*WRITTEN PROBLEM:* Count how many lines of the entries contain the string "Task", treating uppercase and lowercase as different. Give only the number.

*DATA RECORDS:*
+-------+
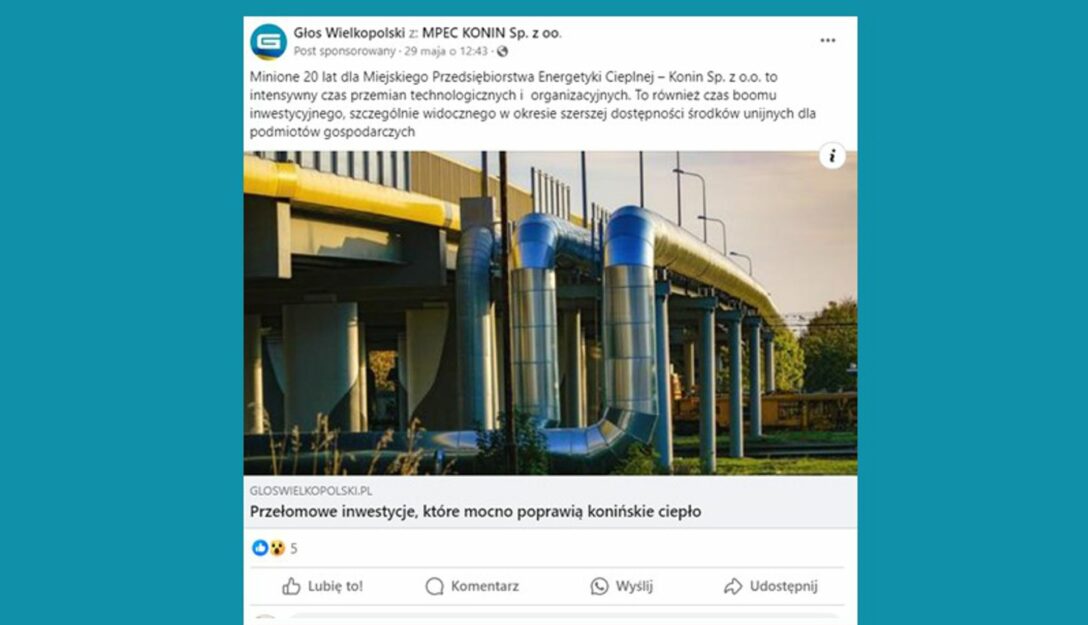The image size is (1088, 625).
Task: Click the share arrow icon
Action: [733, 586]
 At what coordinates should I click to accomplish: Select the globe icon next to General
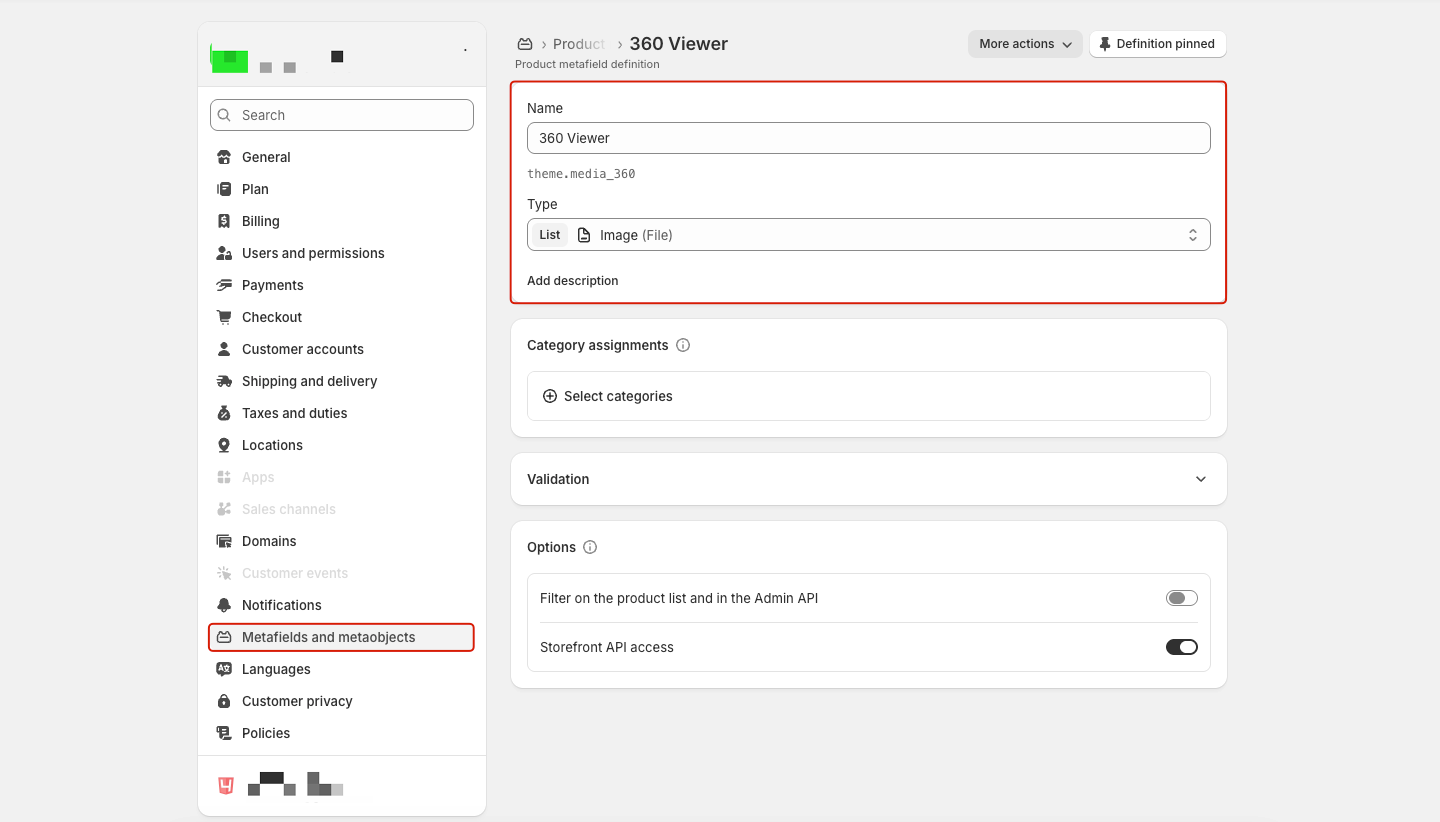[x=224, y=157]
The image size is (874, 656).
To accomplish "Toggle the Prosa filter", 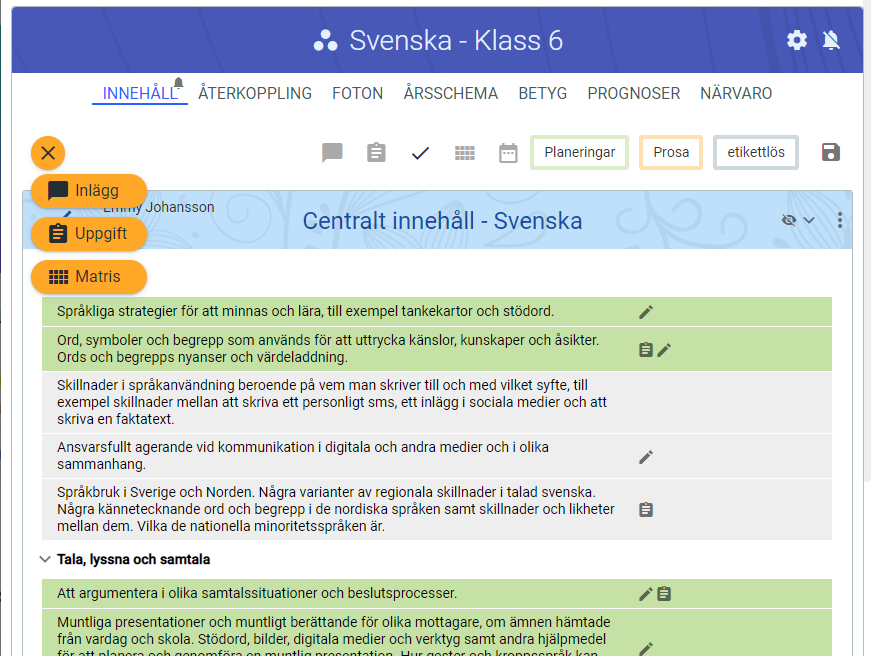I will [x=671, y=153].
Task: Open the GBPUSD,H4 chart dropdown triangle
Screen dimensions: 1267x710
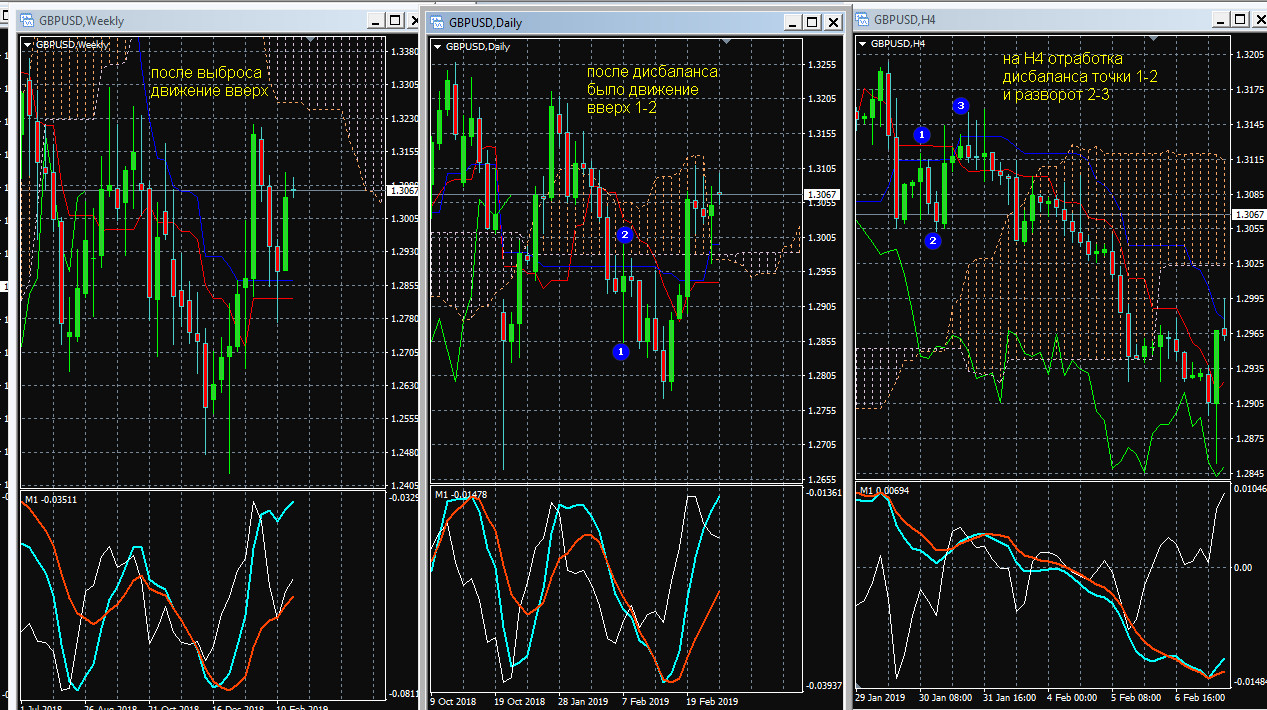Action: point(863,44)
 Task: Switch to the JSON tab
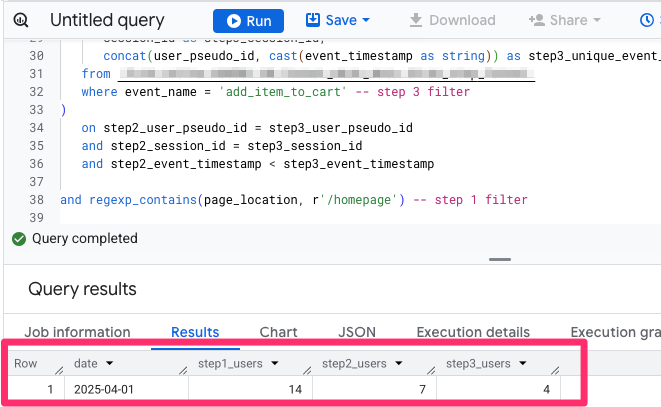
+-------+
*PROBLEM SOLUTION:* 3